The external interface of this module is contained in datasources/registry.py. The registry contains a list of provided datasources in the framework, so that they can be discovered and loaded. Its most important function is get(), which returns a DataSource instance.

Samplers#

A Sampler is responsible for sampling a dataset for local training or testing at each client in the federated learning workload. This is used to simulate a local dataset that is available locally at the client, using either an i.i.d. or non-i.i.d. distribution. For non-i.i.d. distributions, an example sampler that is based on the Dirichlet distribution (with a configurable concentration bias) is provided. Samplers are passed as one of the parameters to a PyTorch Dataloader or MindSpore Dataset instance.

Models#

Plato directly uses models from the underlying deep learning framework, such as PyTorch. The model registry (models/registry.py) returns a suitable model based on the model type and model name supplied from the configuration file. The model type specifies the repository from which the model should be retrieived, such as PyTorch Hub and HuggingFace. The model name is used to retrieve the corresponding model from the repository. If the model type is not supplied by the configuration file, the model name is used to retrieve one of the basic models provided by Plato for benchmarking purposes. In addition to using the registry, a custom model class can be directly passed into the client and server for them to instantiate a model instance when needed.

Extending Plato with new federated learning algorithms#

Most federated learning algorithms can be divided into four components: a client, a server, an algorithm, and a trainer.

  • The client implements all algorithm logic on the client side. Typically, one would subclass from the simple.Client class to reuse some of the useful methods there, but it is also possible to subclass from the base.Client class.

  • The server implements all algorithm logic on the server side. Typically, one would subclass from the fedavg.Server class to reuse some of the useful methods there, but it is also possible to subclass from the base.Server class.

    Note

    Implementations for both the client and the server should be neutral across various deep learning frameworks, such as PyTorch, TensorFlow, and MindSpore.

  • Framework-specific algorithm logic should be implemented in an algorithm module.

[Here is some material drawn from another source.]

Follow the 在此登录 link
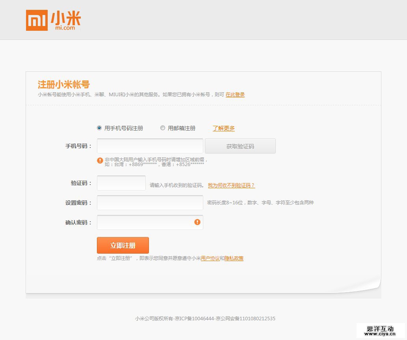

Typically, one would subclass from the PyTorch-based fedavg.Algorithm class if PyTorch is to be used. If other frameworks, for example TensorFlow, is to be used, one can subclass from the tensorflow.fedavg.Algorithm class. Several frequently-used algorithms are provided in algorithms/, while more examples are provided outside the framework in examples/.

  • Custom training loops should be implemented as a trainer class. If a PyTorch-based trainer is to be implemented, one may subclass from the basic.Trainer class. See the Trainers section in API reference documentation for customizing the training loops using inheritance or callbacks.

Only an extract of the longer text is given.